[Monday’s Paper] A Microbial social network

Hello Folks, it’s been a while since I posted here. Plenty of things have happened since my previous Japan posts. The main one being the new postdoc position I started this March in the lab of Buck Samuel at Baylor College of Medicine in Houston, Texas.

Reducing your life to 5 boxes, moving across an Ocean, going through (once more) the paperwork of a new place, resettling in a new flat (I can’t remember how many toilet brushes and cutlery sets I have bought in my life, but I am sure it’s above average), getting used to a new country, a new city, a new lab and getting in a new routine. Hopefully a new one.

Among the good resolutions of this new postdoc is first to adopt a more coherent log of my work, thoughts and ideas than previously. I am currently using the Jupyter Notebook and I am quite satisfied with it, so far. I’ll probably blog about this more specifically later.  The second resolution is to try to have a weekly blog post about a paper, forcing me to keep a regular lit review habit and this blog alive at the same time.

The first paper I would like to expand about is the very recently published: “The social network of microorganisms — how auxotrophies shape complex communities” by Karsten Zengler & Livia S. Zaramela from the University of California. (You can find the paper here – Not open)

It’s not very often that I find a paper that includes so many topics I like: Microbiology, Host-microbe interactions, Microbe-microbe interactions, Interaction networks, Correlative analyses and the potential plethora of omics application to solve all the questions going with it.

This paper is a “Perspective opinion” piece in Nature Microbiology Reviews focusing mainly on the need to analyze complex bacterial communities and understand how each member interacts with each other.
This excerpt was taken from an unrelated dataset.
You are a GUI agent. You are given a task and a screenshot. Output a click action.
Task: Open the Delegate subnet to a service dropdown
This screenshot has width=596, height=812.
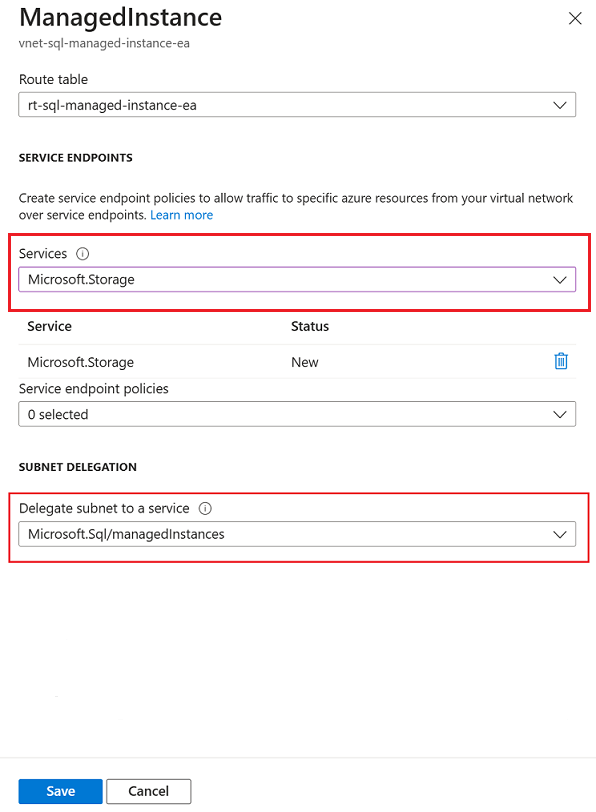point(297,534)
The paper title includes the sexy buzz words of Social Network, which it is, but does not really go in depth in the full details of a social network and choose to focus instead on the amino acid and vitamin interactions. It’s fair enough, this topic is very broad and has many, many, many sides.

I like this paper because it starts by highlighting the deep complexity of microbial communities, a concept I had in mind for a long time and I think it is clear for a lot of other microbiologists. A microbial population is more than just a simple food web of who eats/transforms which sugar to the benefit of whom. There are many more aspects and potential interactions, such as:

• Amino Acids and Vitamins (discussed in the present paper).
• Detoxification/Inhibition/Inactivation of deleterious molecules. (I don’t like this, maybe you too)
• Production of deleterious molecules. (I don’t want you to grow here)
• Modification of the local environment. (I adjust the pH for myself, maybe you’ll like it)
• Modulation of the host. (I just tricked the host cell to release calcium, maybe you’ll like it too)
• All the other I can’t think of right now.
• And finally all the other we don’t know about yet.

When we look at as such an interaction mess, how do we understand how it works? Where do we start?

Well, the first thing to do was indeed to look at the simple food web. To see what makes the community stable, we need first to understand what makes each of its member happy. It is the logical way, first understand the type of carbon and energy sources needed by the bacteria, and then look if anyone else would profit from it. On that point, the paper makes a nice explanation of the traditional way to approach to explore community networks by looking at the fate of main nutrients, such as carbon source and electron sources.

But then what about the rest? The paper states that 98% of sequenced bacterial genomes are missing pathways or key genes for at least one type of amino acid. And up until now, we often don’t know where the missing amino acid for one specific community member comes from. Does it come from decaying cells in the environment? An overflow of another member? Active efflux from another member? The host? Something we don’t know yet?

And it doesn’t stop there… If two members of the community have redundant main metabolic pathways, do they have the same amino acid biosynthesis repertoire? And if not, where do they get it and which member gets the most out of it? How does it vary in the long run? The paper includes several examples of synthetic communities and simple systems and challenges the field for the study of more complex systems which include a high diversity of bacteria and/or a host. It also underlines the competition for those amino acids within the community, how do different member needing the same amino acids acquire it and how do they keep acquiring it? It is also a discussed point on how a settled microbiota is actually preventing any new member (pathogen) to settle in: by keeping the good molecule for themselves.

That’s the exciting points of the paper. Plenty of question, plenty of work for the present and future microbiome researcher. The discussion comes naturally to use the plethora of novel techniques to finely dissect microbial communities. And in an ideal world you would throw money at a multi-omics approach where you can do metagenomes/transcriptomes on longitudinal experiments and explore the variation of microbial members across time, but not only, you could add to this metabolomics, and particularly the field of imaging metabolomics and fine tune the spatial distribution of metabolites within a community across your experiment and link it with the previous omic data.